PAGE EXTRACT =>

----------

Wednesday, June 13, 2012

Kind and Brave, a zebra daughter to her zebra mother

I am so thrilled to finally be posting the other Kind and Brave Giveaway nominations. I am mailing out some little gifts to each one of these ladies with a printed copy, and, with permission from those who wrote about them, I am publishing some of the stories here to inspire you in your own pursuit of courage and kindness. This nomination moves me to tears each time I read it. Perhaps because the Ehlers Danlos Diagnosis is one I suffer from and my pain was so misdiagnosed for so many years. This woman's story encourages me to seek to live beyond my suffering every single day and continue to make a difference in the lives of those around me. Life is short and achingly beautiful.  What will you do with yours? 

Hi Monica,

You asked that we nominate someone for the giveaway, so I nominate my mom.

I literally cry when I think of how kind and brave (and loving and strong) she is, and has been, throughout her life. She has been a role model to me, and I can never thank her enough for everything she has done for me - and I know that there are many other people who she has gifted with her attention that feel the same way as I.

----------

YOUR INSTRUCTIONS => Could you reproduce, word for word, the part of the Kind and Brave nomination post that begins with the words containing "Wednesday, June 13, 2012" and ends with "do with yours?"?

----------

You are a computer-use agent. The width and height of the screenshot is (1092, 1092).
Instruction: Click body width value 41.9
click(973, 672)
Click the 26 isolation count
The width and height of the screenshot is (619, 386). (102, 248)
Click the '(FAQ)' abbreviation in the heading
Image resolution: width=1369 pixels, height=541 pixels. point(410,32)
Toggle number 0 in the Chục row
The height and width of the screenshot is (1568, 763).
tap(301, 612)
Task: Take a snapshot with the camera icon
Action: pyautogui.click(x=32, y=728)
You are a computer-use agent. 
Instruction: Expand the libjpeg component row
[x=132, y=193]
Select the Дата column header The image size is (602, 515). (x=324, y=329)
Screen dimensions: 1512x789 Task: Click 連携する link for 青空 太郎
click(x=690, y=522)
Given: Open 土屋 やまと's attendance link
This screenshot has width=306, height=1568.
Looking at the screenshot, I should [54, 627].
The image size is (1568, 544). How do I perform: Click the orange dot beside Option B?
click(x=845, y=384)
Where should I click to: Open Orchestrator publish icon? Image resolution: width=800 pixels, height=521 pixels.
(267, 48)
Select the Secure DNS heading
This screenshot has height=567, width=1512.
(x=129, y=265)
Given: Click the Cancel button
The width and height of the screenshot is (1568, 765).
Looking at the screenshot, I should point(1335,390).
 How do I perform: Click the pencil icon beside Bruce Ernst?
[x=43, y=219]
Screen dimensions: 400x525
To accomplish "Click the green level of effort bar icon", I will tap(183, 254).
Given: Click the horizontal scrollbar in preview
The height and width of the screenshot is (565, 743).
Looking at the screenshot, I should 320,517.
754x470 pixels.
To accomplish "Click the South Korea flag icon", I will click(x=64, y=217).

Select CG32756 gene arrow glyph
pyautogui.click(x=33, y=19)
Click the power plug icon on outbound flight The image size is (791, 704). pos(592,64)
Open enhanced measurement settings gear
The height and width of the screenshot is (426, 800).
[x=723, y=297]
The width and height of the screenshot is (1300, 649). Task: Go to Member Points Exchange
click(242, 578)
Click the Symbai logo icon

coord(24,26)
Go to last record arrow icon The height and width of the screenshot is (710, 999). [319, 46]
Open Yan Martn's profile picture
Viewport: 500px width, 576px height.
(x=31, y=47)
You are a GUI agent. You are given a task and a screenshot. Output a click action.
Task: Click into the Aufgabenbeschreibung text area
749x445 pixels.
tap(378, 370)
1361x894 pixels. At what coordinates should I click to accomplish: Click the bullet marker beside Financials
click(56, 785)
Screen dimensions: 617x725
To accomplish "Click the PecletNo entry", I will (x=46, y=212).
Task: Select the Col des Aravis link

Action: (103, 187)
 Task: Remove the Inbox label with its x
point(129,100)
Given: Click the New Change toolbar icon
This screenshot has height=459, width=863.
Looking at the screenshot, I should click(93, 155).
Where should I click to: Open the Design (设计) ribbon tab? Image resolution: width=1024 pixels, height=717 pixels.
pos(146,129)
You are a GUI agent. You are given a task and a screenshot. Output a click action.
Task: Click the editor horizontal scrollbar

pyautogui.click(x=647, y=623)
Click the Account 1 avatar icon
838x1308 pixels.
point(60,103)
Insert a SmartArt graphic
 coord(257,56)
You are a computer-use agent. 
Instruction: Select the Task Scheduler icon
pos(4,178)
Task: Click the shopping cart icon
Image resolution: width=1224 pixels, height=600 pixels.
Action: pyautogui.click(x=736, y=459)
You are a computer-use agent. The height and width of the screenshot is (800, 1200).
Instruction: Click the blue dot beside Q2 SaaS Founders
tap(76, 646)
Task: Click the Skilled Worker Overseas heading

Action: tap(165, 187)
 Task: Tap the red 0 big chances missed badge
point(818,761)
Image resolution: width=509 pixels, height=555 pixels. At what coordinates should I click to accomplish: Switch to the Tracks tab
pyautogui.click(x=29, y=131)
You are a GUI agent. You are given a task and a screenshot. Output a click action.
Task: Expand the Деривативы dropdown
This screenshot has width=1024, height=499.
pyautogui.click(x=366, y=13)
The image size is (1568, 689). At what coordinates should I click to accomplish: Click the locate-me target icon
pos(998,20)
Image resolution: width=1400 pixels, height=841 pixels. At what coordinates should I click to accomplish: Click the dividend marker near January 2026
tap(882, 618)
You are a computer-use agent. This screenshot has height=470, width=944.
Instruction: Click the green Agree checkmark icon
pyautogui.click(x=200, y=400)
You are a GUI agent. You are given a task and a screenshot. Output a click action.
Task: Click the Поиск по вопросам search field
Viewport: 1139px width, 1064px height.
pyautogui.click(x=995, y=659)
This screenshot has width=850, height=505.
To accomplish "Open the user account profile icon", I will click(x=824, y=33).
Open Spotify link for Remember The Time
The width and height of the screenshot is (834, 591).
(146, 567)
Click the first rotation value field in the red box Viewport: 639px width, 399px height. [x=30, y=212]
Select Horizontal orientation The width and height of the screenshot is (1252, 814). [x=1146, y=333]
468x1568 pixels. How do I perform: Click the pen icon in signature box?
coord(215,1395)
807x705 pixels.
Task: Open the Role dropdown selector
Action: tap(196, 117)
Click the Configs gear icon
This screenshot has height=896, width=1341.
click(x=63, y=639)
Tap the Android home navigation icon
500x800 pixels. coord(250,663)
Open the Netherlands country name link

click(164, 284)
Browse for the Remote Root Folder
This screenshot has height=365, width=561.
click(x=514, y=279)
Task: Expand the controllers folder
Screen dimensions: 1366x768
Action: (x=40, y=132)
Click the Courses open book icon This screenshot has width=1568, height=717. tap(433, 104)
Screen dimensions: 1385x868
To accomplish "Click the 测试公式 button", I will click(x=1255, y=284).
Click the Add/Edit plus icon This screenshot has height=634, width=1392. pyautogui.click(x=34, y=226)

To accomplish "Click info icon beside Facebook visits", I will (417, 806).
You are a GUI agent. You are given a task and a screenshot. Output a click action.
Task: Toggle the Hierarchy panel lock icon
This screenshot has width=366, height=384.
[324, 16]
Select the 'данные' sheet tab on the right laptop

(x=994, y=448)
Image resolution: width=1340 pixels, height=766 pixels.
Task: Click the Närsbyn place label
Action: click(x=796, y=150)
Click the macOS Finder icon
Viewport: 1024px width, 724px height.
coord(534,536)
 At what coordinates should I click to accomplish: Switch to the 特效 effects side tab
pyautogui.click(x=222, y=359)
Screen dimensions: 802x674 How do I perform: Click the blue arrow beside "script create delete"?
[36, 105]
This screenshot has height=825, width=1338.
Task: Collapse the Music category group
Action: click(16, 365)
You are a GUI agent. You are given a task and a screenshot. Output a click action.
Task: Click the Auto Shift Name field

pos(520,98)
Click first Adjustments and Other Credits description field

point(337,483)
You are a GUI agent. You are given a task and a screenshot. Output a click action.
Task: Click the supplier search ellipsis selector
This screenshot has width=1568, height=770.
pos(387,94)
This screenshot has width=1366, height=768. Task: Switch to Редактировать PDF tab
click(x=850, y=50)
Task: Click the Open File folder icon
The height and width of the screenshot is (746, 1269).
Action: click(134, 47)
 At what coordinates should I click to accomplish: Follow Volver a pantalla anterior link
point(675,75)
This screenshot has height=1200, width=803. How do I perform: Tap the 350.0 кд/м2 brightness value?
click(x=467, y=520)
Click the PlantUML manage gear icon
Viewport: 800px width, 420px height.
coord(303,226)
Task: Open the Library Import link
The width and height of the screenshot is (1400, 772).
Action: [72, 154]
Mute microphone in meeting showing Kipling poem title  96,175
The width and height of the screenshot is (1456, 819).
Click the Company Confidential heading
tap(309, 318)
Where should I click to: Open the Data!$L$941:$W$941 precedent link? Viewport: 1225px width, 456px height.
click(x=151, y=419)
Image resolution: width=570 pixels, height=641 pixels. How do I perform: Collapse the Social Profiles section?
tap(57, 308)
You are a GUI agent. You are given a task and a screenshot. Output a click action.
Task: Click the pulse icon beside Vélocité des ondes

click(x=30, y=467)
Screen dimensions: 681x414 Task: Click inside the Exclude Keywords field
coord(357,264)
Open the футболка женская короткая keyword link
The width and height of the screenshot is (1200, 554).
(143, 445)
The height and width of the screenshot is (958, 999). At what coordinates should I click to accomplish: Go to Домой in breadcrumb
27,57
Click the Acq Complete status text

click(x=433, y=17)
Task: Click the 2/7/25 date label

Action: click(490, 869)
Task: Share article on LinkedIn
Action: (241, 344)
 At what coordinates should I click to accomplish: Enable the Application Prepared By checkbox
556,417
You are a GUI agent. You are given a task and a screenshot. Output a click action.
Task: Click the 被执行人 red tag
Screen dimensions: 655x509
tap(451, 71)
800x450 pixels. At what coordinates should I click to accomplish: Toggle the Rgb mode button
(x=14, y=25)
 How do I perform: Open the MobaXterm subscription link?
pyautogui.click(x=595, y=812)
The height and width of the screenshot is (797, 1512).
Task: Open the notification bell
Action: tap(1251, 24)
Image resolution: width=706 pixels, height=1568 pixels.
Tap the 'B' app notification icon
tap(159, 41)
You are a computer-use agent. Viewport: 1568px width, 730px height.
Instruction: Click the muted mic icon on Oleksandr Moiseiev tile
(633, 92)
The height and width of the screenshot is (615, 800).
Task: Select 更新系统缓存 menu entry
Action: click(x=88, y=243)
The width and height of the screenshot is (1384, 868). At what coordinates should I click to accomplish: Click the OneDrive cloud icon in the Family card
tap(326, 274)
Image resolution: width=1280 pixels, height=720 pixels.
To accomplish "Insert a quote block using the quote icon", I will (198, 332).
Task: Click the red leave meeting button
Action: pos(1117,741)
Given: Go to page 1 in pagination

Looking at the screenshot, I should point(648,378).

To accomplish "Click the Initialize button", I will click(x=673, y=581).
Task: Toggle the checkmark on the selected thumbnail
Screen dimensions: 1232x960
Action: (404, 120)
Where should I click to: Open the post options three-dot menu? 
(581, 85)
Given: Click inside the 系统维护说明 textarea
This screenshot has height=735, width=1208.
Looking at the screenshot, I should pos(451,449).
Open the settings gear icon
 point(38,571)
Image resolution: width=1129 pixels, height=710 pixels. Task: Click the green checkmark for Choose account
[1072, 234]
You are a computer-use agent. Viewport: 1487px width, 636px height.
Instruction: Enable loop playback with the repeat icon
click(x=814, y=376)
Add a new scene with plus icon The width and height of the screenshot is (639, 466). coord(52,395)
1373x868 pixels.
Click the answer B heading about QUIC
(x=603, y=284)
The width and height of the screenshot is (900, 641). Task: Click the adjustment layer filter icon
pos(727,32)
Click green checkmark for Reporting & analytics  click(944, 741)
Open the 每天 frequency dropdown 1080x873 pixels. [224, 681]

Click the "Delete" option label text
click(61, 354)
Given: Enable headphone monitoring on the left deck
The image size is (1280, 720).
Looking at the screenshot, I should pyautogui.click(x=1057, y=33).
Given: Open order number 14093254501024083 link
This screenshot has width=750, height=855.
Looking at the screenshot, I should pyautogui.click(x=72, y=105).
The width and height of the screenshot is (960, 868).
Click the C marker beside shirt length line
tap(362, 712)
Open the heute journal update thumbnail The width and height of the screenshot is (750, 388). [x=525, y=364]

----------

RESPONSE FOR THIS EXERCISE =>
Wednesday, June 13, 2012

Kind and Brave, a zebra daughter to her zebra mother

I am so thrilled to finally be posting the other Kind and Brave Giveaway nominations. I am mailing out some little gifts to each one of these ladies with a printed copy, and, with permission from those who wrote about them, I am publishing some of the stories here to inspire you in your own pursuit of courage and kindness. This nomination moves me to tears each time I read it. Perhaps because the Ehlers Danlos Diagnosis is one I suffer from and my pain was so misdiagnosed for so many years. This woman's story encourages me to seek to live beyond my suffering every single day and continue to make a difference in the lives of those around me. Life is short and achingly beautiful.  What will you do with yours?